Exercise: Every line in the records below that holds the word "avatar" is to be copied.

Records for this exercise:
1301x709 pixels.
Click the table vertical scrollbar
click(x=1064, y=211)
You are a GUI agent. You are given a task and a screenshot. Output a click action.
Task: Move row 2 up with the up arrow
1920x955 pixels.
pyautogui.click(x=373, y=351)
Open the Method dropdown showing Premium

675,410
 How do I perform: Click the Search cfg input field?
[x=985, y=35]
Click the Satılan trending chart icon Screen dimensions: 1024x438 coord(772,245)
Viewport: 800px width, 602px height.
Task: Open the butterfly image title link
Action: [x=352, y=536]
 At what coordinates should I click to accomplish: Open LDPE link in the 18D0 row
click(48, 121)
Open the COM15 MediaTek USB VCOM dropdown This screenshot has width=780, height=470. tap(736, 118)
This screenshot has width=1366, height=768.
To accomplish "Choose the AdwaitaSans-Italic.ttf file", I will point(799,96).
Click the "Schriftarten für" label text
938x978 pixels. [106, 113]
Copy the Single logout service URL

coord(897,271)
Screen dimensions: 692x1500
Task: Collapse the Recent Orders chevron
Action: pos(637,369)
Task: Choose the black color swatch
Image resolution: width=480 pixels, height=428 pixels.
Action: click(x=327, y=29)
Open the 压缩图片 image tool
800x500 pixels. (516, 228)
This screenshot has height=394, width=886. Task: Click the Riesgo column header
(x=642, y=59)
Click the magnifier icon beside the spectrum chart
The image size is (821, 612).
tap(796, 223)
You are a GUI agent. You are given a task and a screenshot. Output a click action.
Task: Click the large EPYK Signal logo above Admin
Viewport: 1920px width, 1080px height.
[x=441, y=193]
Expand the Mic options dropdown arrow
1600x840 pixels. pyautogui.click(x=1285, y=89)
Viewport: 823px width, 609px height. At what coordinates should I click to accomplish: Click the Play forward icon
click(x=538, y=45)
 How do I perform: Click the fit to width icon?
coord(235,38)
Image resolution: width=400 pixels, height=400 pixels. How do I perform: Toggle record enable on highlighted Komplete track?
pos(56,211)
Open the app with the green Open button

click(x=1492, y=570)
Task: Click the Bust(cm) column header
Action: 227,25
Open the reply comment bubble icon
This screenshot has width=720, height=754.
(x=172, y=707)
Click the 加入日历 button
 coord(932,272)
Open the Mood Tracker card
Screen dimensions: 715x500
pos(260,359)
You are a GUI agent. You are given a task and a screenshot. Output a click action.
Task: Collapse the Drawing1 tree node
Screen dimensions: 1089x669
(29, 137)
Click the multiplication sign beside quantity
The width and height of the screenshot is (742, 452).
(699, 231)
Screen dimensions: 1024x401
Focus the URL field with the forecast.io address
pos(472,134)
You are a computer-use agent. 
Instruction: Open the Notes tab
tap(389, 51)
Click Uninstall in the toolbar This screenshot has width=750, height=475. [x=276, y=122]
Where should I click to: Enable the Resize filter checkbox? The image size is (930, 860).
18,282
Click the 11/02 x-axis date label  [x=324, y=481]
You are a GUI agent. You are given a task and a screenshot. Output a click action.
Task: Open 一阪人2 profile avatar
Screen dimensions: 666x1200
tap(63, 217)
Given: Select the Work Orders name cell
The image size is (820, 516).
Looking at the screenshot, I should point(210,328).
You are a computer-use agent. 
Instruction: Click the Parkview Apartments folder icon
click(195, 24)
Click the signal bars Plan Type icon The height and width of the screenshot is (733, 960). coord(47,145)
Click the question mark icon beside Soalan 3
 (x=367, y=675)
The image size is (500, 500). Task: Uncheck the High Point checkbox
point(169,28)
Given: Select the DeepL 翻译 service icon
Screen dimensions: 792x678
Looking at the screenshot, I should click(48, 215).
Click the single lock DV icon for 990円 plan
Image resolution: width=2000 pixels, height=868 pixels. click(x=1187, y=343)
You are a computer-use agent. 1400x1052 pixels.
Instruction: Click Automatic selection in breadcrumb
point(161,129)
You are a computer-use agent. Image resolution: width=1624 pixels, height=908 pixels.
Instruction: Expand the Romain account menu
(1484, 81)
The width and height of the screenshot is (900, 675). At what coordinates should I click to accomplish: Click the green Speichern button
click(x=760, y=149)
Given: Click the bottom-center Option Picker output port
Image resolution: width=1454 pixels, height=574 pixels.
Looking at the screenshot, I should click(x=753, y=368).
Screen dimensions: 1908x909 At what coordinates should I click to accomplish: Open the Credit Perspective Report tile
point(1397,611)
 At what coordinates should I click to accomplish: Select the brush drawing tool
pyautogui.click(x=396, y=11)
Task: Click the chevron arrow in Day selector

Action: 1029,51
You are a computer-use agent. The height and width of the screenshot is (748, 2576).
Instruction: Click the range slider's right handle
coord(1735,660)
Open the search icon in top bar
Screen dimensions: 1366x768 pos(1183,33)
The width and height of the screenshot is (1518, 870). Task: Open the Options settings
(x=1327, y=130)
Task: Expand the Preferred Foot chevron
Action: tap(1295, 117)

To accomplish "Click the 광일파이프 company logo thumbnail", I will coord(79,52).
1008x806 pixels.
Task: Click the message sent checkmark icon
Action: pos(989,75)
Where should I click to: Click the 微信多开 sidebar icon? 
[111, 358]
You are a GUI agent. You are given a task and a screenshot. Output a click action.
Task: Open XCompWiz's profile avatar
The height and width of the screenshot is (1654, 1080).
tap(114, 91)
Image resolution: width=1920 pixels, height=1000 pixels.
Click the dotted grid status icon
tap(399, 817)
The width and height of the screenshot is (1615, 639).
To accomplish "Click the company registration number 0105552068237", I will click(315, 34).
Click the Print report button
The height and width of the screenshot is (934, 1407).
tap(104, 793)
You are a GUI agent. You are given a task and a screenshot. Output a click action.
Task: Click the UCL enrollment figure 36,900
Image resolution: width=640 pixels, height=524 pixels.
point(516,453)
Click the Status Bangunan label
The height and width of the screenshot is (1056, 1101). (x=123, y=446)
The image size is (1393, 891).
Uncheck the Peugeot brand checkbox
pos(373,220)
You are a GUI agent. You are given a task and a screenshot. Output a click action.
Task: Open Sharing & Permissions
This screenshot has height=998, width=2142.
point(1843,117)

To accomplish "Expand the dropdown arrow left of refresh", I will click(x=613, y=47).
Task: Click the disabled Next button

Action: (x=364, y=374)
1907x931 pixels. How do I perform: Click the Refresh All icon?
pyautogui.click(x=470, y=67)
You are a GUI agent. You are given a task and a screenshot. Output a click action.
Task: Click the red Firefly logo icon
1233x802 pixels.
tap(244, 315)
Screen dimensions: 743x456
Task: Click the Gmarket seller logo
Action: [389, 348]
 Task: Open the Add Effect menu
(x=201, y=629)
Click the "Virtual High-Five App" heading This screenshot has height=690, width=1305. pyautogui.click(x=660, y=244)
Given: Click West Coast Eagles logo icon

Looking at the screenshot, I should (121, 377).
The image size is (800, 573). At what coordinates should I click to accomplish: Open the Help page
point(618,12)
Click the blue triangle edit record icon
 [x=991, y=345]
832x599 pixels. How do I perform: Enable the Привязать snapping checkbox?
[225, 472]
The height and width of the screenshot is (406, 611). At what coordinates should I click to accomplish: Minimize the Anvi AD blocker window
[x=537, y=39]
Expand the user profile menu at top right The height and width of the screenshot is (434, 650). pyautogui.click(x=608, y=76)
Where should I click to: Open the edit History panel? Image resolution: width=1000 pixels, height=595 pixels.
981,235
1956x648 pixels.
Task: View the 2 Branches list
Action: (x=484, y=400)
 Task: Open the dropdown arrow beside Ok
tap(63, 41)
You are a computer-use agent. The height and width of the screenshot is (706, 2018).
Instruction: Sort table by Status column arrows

Result of this exercise:
Task: Open 一阪人2 profile avatar
Task: Open XCompWiz's profile avatar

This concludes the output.